O japonês preto, eu não sei o nome, sei que ele é um assassino de aluguel, mata por encomenda. Trabalha não só para os traficantes da cidade, como para os advogados mais bem sucedidos dali. Ele já não tinha alma, apenas desejo e prazer em matar, era o seu trabalho, como qualquer outro trabalho, onde se exigem prática e profissionalismo! Algo assim, simples e normal para o submundo. Era amigo de longa data de Alfredo, eram parceiros desde antes de Alfredo se aposentar. Ali ele estava se preparando para o próximo crime, tomando uma cachaça para expulsar seus demônios de culpa e acusação, que insistiam em lembrar o assassino da existência de seus filhos e o futuro dessas crianças. Nem mesmo um desalmado deseja o que há de pior para os filhos.

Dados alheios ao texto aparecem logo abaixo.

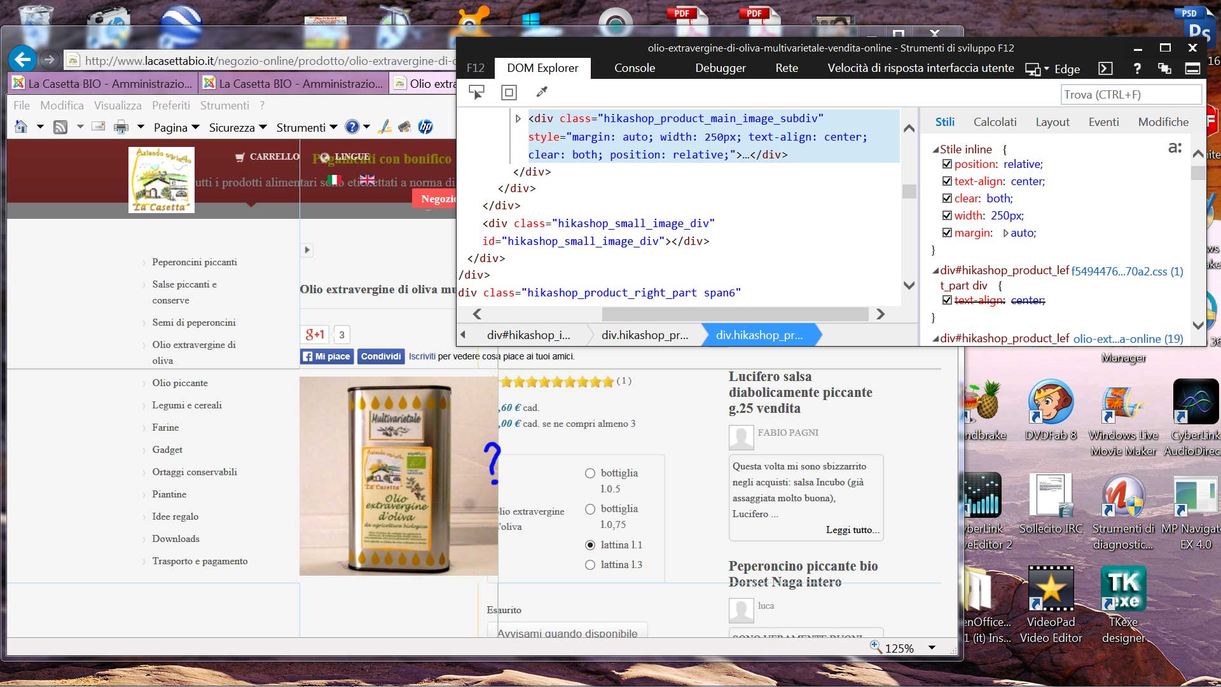1221x687 pixels.
Task: Open the Calcolati styles tab
Action: click(995, 122)
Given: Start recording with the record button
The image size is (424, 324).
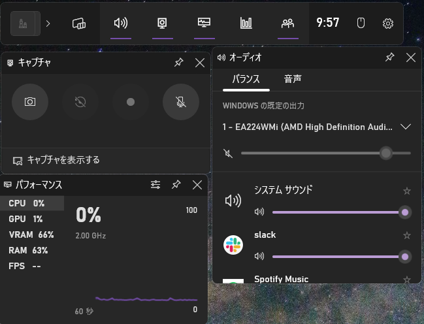Looking at the screenshot, I should 131,102.
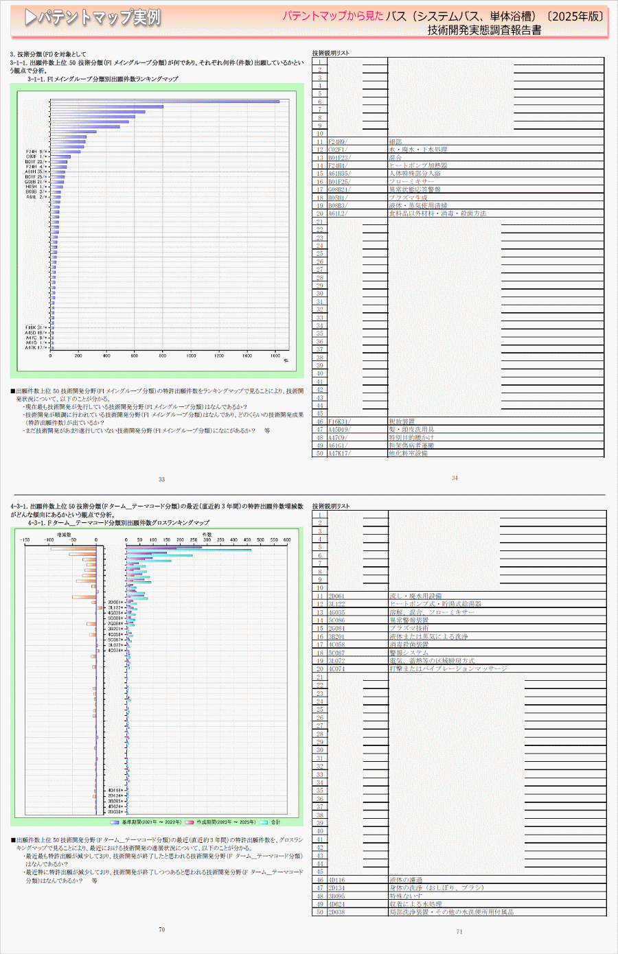The image size is (618, 954).
Task: Click the triangle arrow before パテントマップ実例
Action: [x=30, y=18]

Aquelas crianças remelentas lá na frente não pediam moedas coisa nenhuma,isso era faixada, passavam drogas ali. Todo tipo, para burgueses, classe média ou para drogadinhos.
Paravam lá, carros como corsa, audi, passat, camionetes de playboys sertanejos, aqueles de chapéu caipira procurando cocaína para curtirem a noite.
Aqueles que se rastejam atrás de uma pedra de crack, com algum objeto roubado, seja qual for, é dez reais!
O preço da pedra. Um par de sapatos, um celular, um computador, qualquer coisa, é dez reais.
E os malandrinhos querendo uma erva para curtirem o visual, e filosofarem sobre coisas absurdamente ridículas.

Os meninos exclusivamente menores para evitar um flagrante e uma apreensão.
A droga não ficava toda com eles, ficava escondida no balcão do Japonês, que controlava todo o dinheiro e o tráfego por ali.
Os meninos prestavam serviço a ele, fazendo disso uma troca com porcentagem de venda e promessas de melhoria.
Os meninos eram todos de rua, viciados nas próprias drogas vendidas, todo o lucro que poderiam ter em dinheiro, consumiam em drogas, essa é a troca.
O velho bêbado, como a gente costuma ver na televisão, foi um empresário bem sucedido nos anos setenta, por conta do seu vício numa certa noite chegou em casa embriagado e ao discutir com sua esposa que não aprovava seu maldito hábito de beber, explodiu os miolos da própria mulher com um tiro certeiro,na presença de seus filhos, desde então enlouqueceu e vive pelas ruas esperando o dia de partida, o dia da sua morte, para que possa reencontrar-lá e explicar o seu pedido de perdão.

Um submundo por de trás das paredes mofadas e das baratas da cozinha, pessoas más, um comércio livre de drogas e prostituição sob os cuidados de Alfredo, que com seus aliados policiais corruptos, mantinham a barra limpa por lá. A patrulha militar não abordava ninguém do bar, faziam vista grossa, em troca disso passavam no final da noite pegar a sua parte em dinheiro pelo favor prestado. As vezes assustavam os playboys drogadinhos uma quadra pra frente do bar, dando lhes uns safanões, ameaçando-os, revistando, tomando a droga deles apenas por diversão e abuso de autoridade.

Um submundo dentro de um mundo, um estado dentro de outro estado, um mercado além do mercado, uma realidade a nos confundir, e o que mesmo é a realidade ? Isto ou aquilo? Até onde nossos olhos podem alcançar, isto é a realidade? O a realidade é o que esta além da nossa percepção comum?
Ou são apenas notas de um submundo londrinense?